Lesson 3: In addition to the accuracy, overfitting controllers can be compared by other machine learning measures, including precision, recall, and f-measure (Powers 2011). Such comparisons on regularized deep networks are limited. Sometimes, this gap leads to misunderstandings. Table 14 outlines the comparisons found. Some references, including figures of these measures (Li et al. 2016), as well as the references without the baseline results (Shekar and Dagnew 2020), have been excluded from this table. Note that since the datasets are different, the results are not comparable. However, the methods with great precision and recall are the best candidates to follow in general learning tasks.

Table 14 Comparison between different regularization schemes on deep models based on precision, recall, F-measure

Lesson 4: There is no priority among active and passive schemes to improve training performance. Nevertheless, active methods are almost less time-consuming than passive methods. Sometimes, an active method provides better accuracy and computational time. For example, dropout (Srivastava et al. 2014) does not add more computational burden, while its performance is better than meta-heuristic algorithms (Suganuma et al. 2017).

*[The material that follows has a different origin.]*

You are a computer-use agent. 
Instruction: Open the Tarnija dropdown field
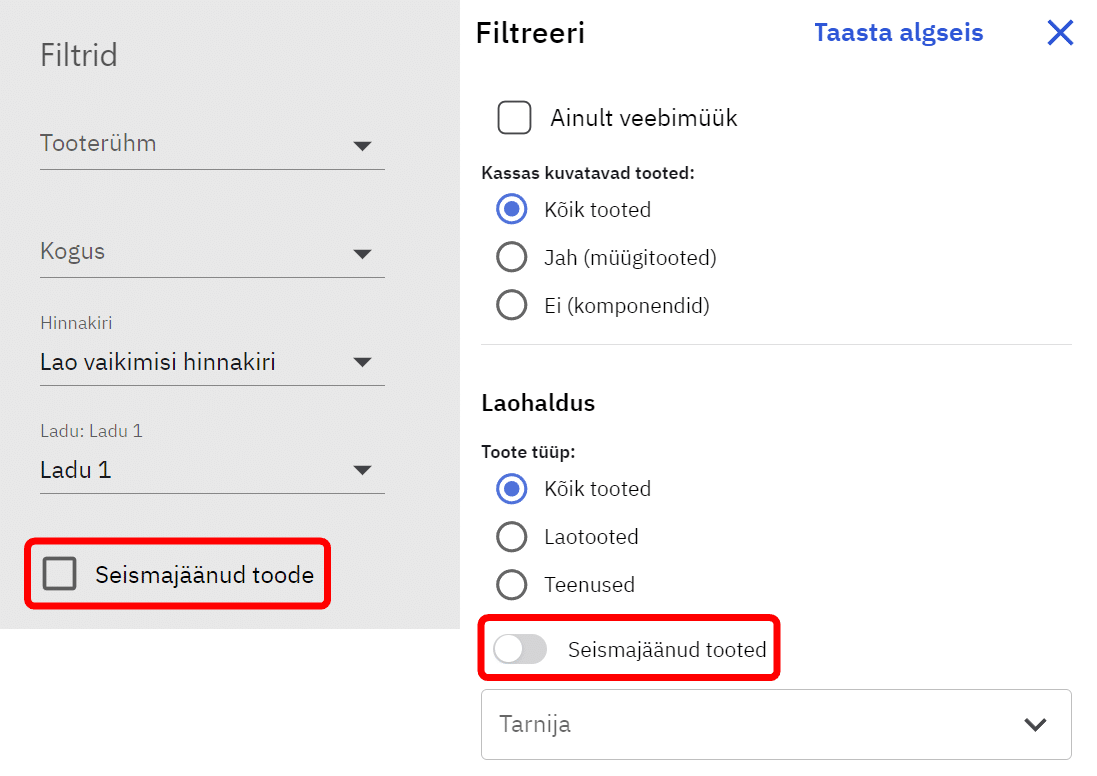point(740,724)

Lesson 5: When the computational capacity and the training time are not limited, passive methods can be used. However, the resulting model may overfit on the validation data. Random sampling can help solve this problem.

Lesson 6: When the training time is limited, semi-active methods are suggested for shallow networks.

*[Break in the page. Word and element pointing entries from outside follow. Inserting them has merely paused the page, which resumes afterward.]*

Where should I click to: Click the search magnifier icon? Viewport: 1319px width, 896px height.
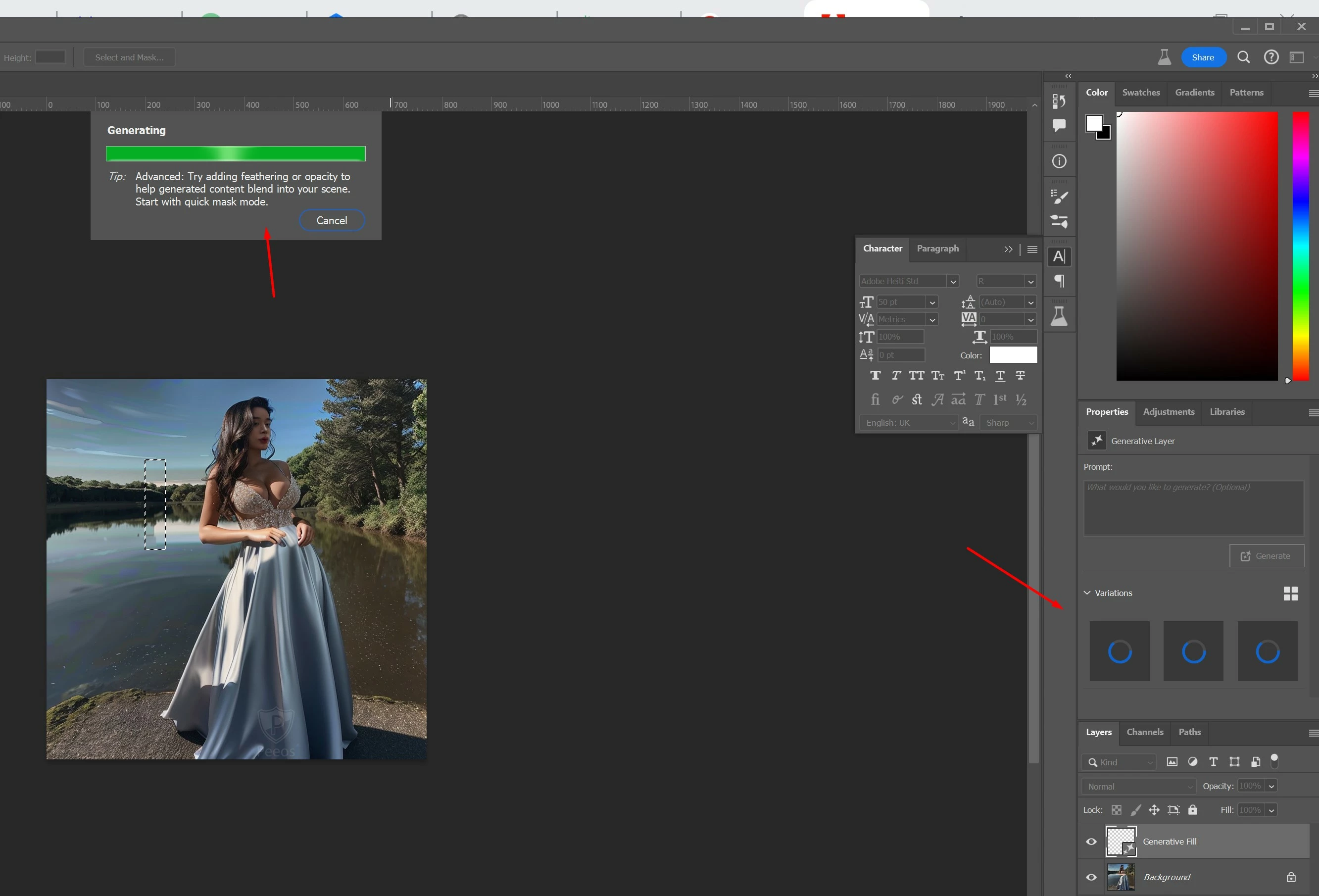click(x=1243, y=57)
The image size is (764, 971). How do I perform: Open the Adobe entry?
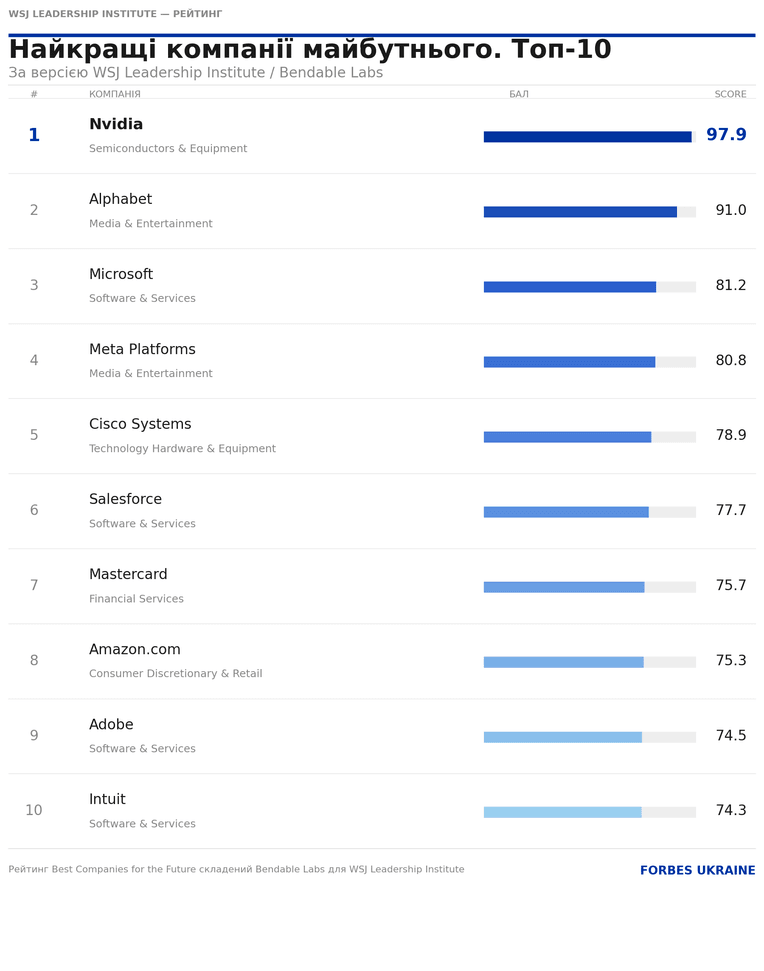click(382, 736)
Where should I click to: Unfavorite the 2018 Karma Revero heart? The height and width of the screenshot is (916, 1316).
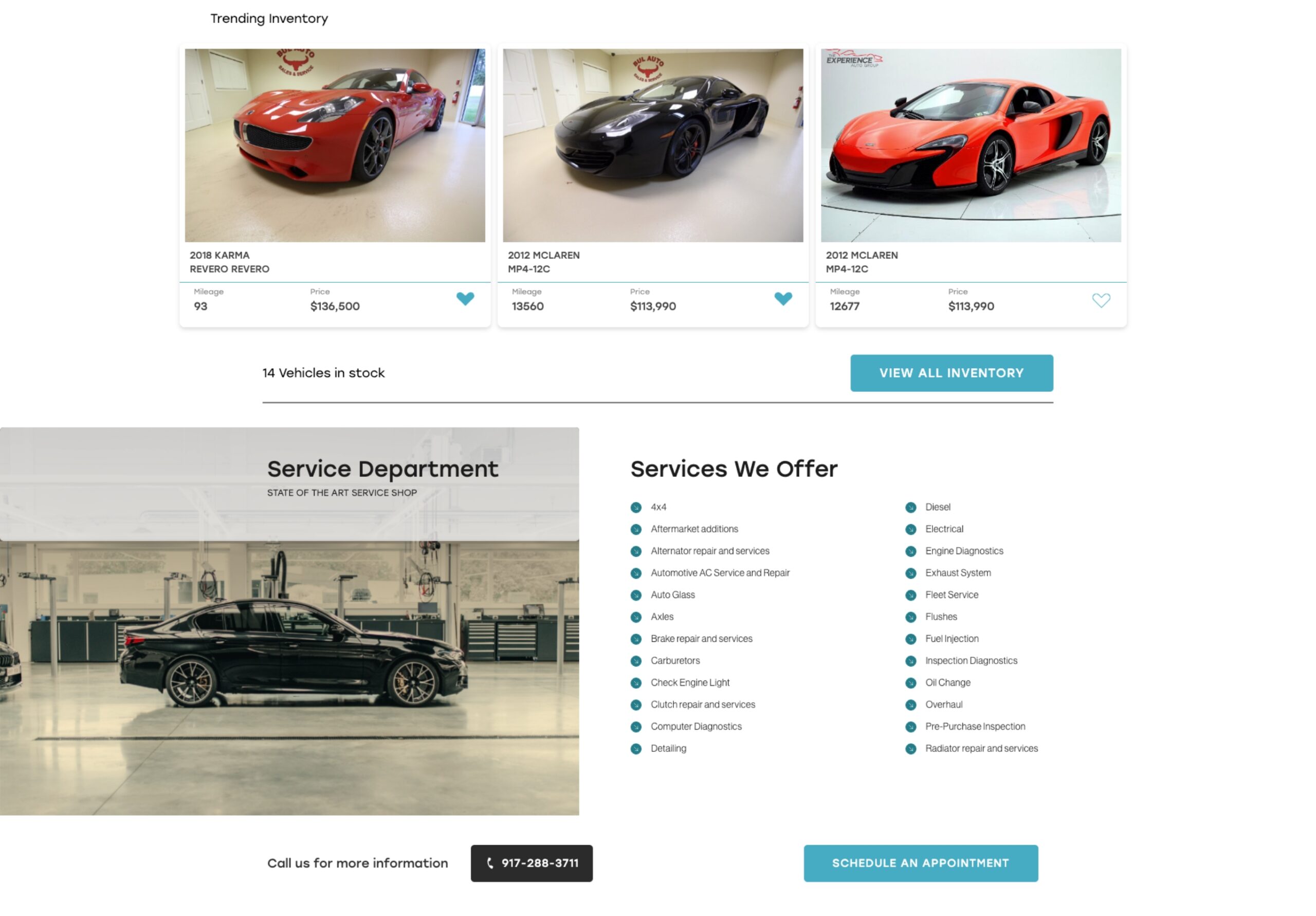pyautogui.click(x=465, y=299)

Lesson 7: In cases with limited computational capacity or limited training time, the active methods are the best options. Meanwhile, their hyper-parameters can be adjusted by an expert system; see (Abpeikar et al. 2020) for an initial plan.

Lesson 8: Sometimes, regularization methods decrease the generalization power, as they make mistake in choosing the model with the right complexity due to the data complexity. In these cases, regularization is destructive. For example, in Bejani and Ghatee (2020b), there is an experiment on MobileNet without regularization where the training accuracy is 100%, and the testing accuracy is 84%. When the regularization methods, including early stopping, dropout, dropconnect, shakeout, spectral dropout, and noise injection, have been used, the testing accuracies decrease to 65.1%, 39.2%, 80.1%, 79.4%, and 75.3%. In these situations, the tuning of the regularization parameters with respect to the data complexity is essentially required.

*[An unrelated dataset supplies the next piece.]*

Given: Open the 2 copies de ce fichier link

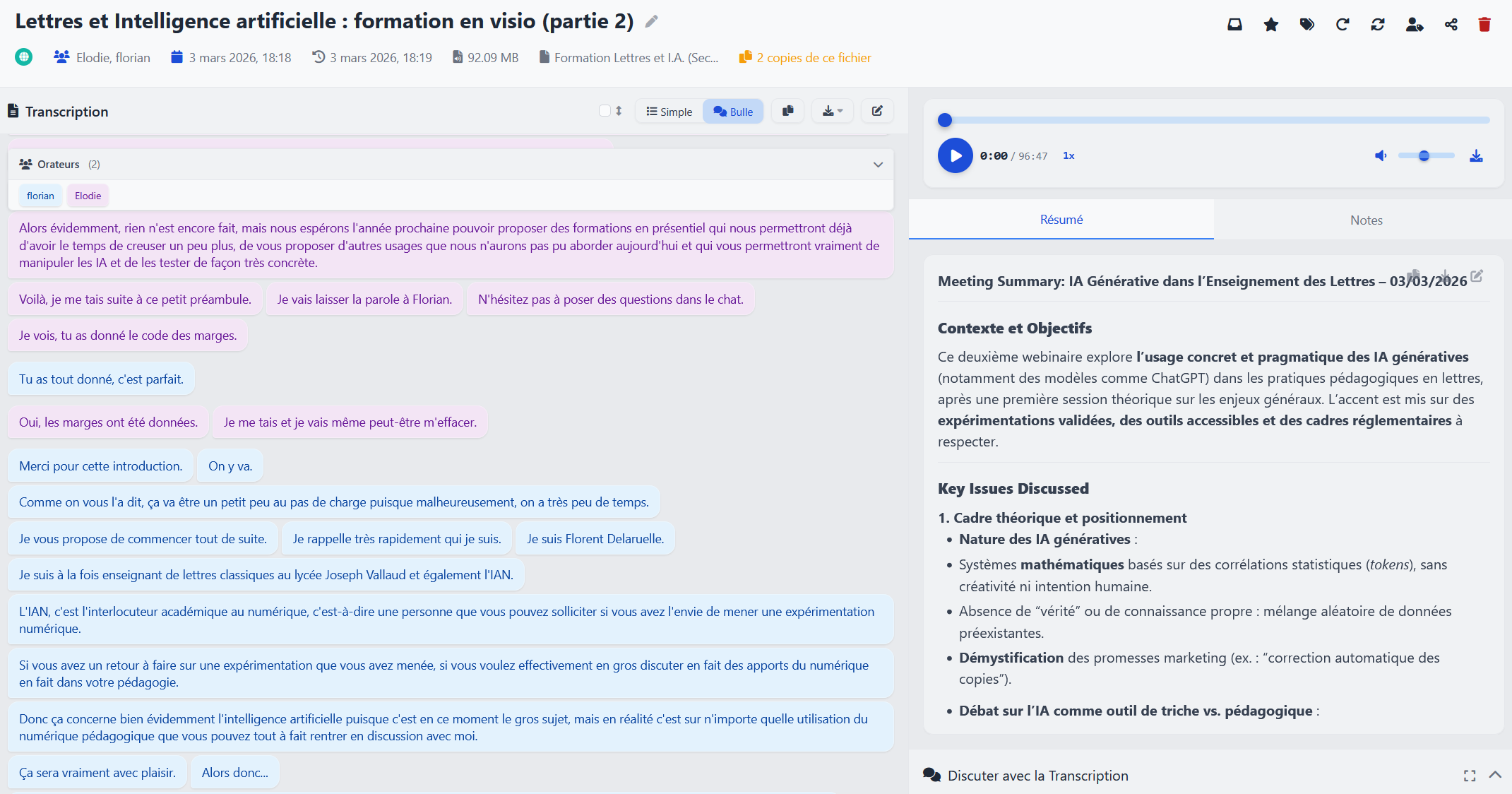Looking at the screenshot, I should [813, 58].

Lesson 9: The training procedure is related to a nonlinear optimization problem that can be transformed into a system of linear or nonlinear equations. When these systems are ill-posed (Tikhonov and Arsenin 1977), the solution is unstable, and the corresponding learning model becomes overfitted (Bejani and Ghatee 2020b). Using condition number, it is possible to detect an ill-posed component of the system. Through causality analysis, once a component is discovered as the reason for the ill-posed problem, only this component can be corrected to improve the system performance. Possibly, this type of causality analysis can be furthered to tune-up overfitting controllers of deep models in future works.

8 Conclusion

Learning models deal with unseen data prediction based on training on finite seen data. Sometimes the seen data are not adequate to give a fair inference. When a learning model fits these data, the model cannot learn some real data details. Although the model learns seen data entirely, it cannot generalize on unseen data. It is entitled to overfitting. There are three branches of schemes to control overfitting; passive, active, and semi-active methods. They affect the different parts of the learning model, training algorithm, or training data. In this paper, we classified the most important schemes to control overfitting in these branches. We compare their concepts, criteria, advantages, and disadvantages for each of them and extract their lessons. We also stated some future works for each branch. This systematic review helps find a roadmap for the next research and select a reasonable overfitting controller for different shallow and deep neural network models.